Search code examples
pythoncharacter-encoding

How is Python's sys.getdefaultencoding() used?


Python's default encoding got me confused.

There is an á character in a text file's content. The file is saved as UTF-8 in notepad. When I don't specify encoding='utf-8' in:

with open(filename,encoding='utf-8') as f:
    for line in f:
        print(line)

it shows up as á. When I do add the encoding='utf-8' part it shows up as á.

I am wondering what sys.getdefaultencoding() is useful for, as this shows utf-8, but I still had to specify utf-8 as encoding for the á to show up in the output.

I'm using Python3.

Extra edit:

The encoding that is used is probably latin-1 extended I think.

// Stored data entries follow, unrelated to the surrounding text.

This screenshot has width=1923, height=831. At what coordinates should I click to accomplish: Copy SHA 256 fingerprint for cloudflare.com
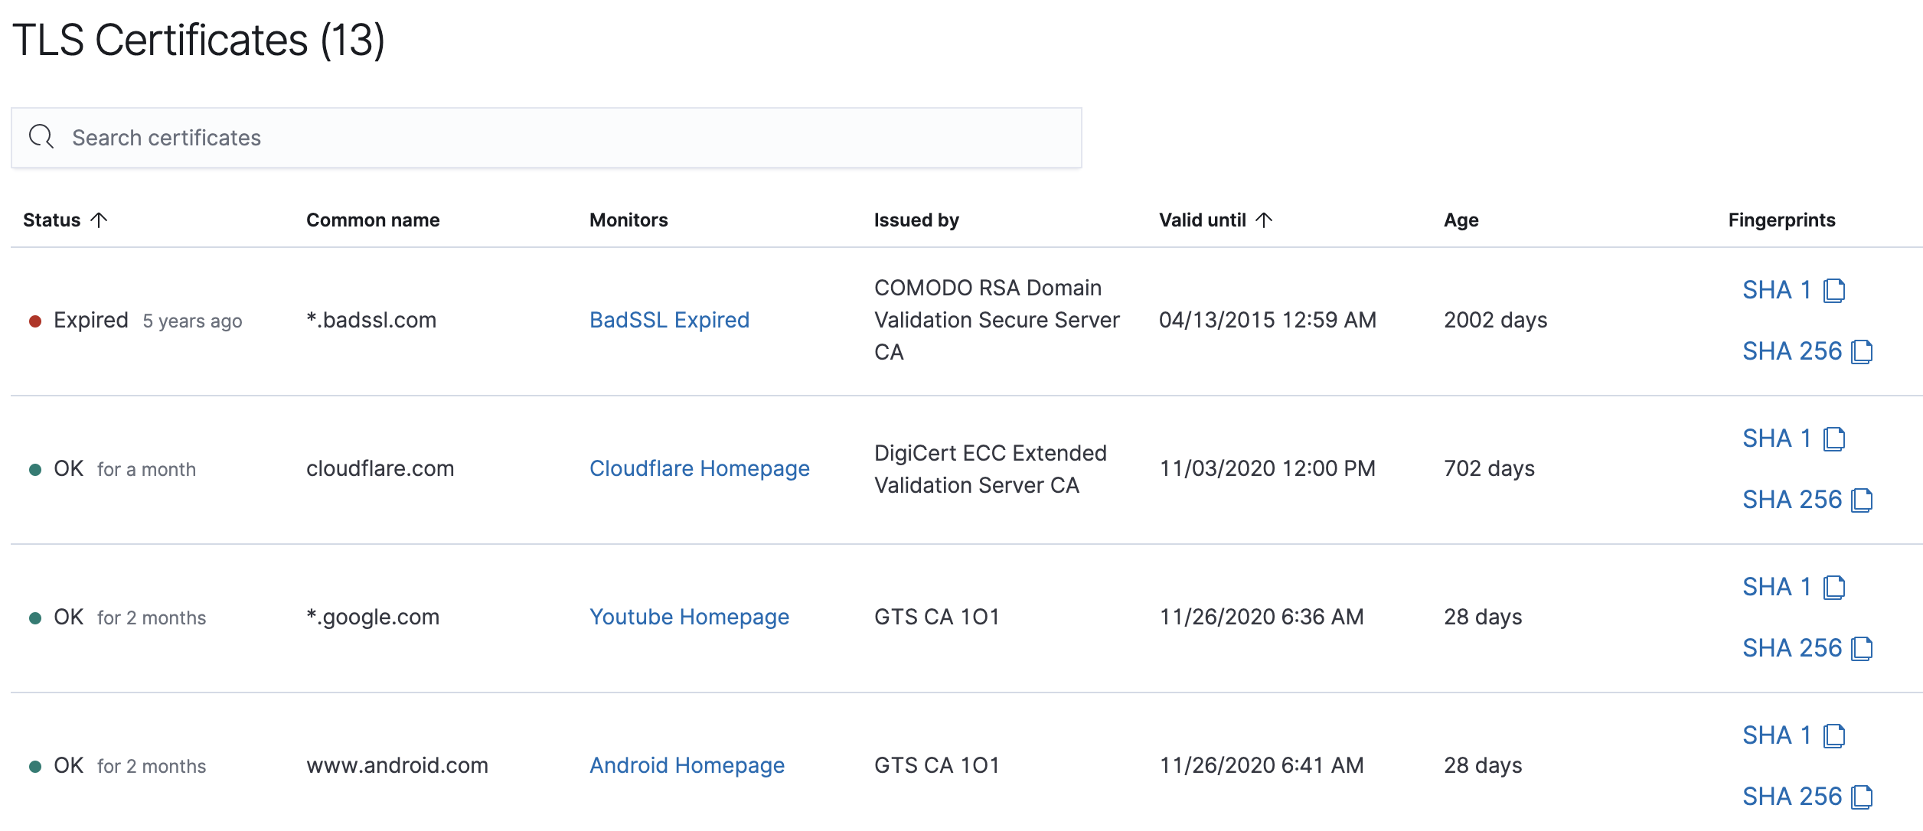[x=1863, y=499]
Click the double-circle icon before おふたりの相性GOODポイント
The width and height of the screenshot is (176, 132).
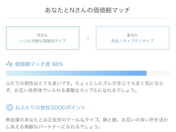pyautogui.click(x=10, y=108)
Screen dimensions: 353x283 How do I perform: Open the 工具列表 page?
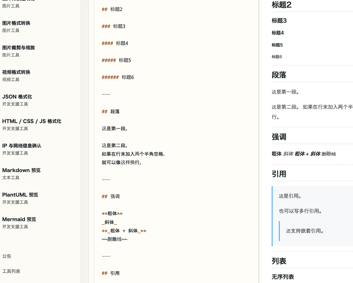coord(11,271)
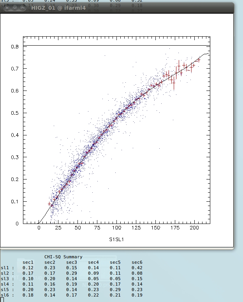Click the CHI-SQ Summary heading in terminal
Screen dimensions: 243x302
(x=63, y=257)

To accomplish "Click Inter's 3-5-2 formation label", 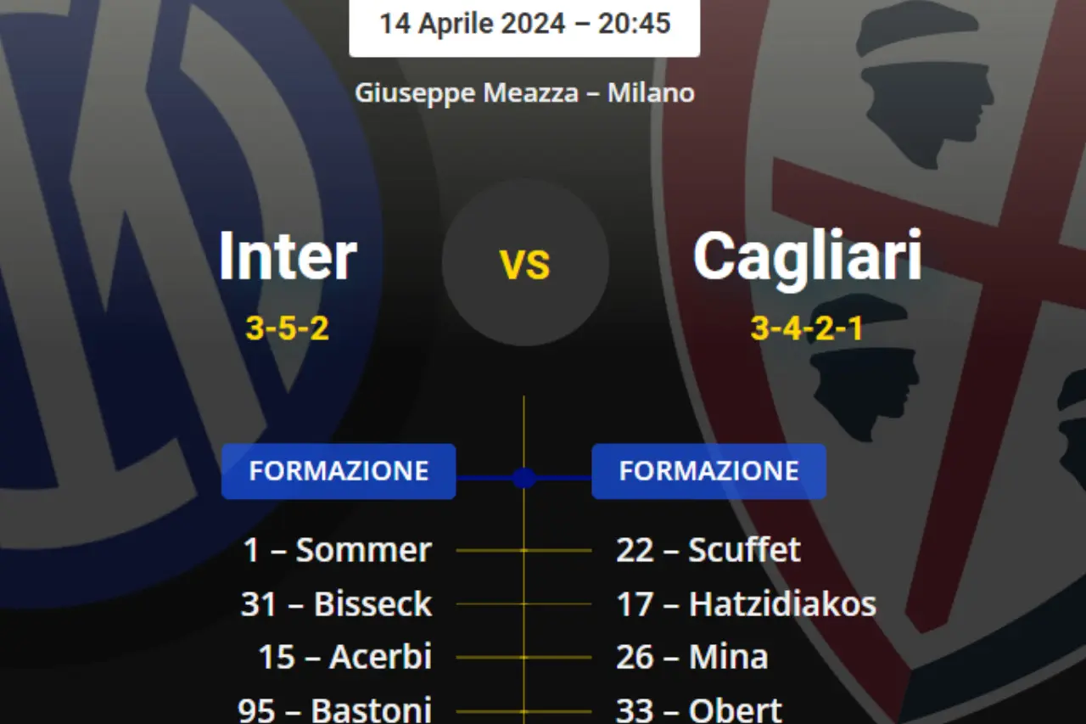I will (288, 328).
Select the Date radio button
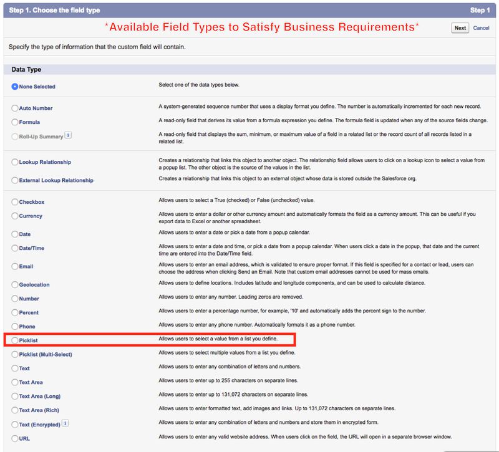The image size is (499, 452). click(15, 234)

Since: á in utf-8 maps to 0xC3 0xA1 and in latin-1 extended: 0xC3 maps to à 0xA1 maps to ¡

How could I verify that latin-1 extended will be used when not specifying encoding?


Solution

  • Read the docs in Built-in Functions -> open():

    open(file, mode='r', buffering=-1, encoding=None, errors=None, newline=None, closefd=True, opener=None)
    


    In text mode, if encoding is not specified the encoding used is platform dependent: locale.getpreferredencoding(False) is called to get the current locale encoding.

    where locale.getpreferredencoding(do_setlocale=True)

    Return the encoding used for text data, according to user preferences.

    sys.getdefaultencoding() is different (and independent):

    Return the name of the current default string encoding used by the Unicode implementation.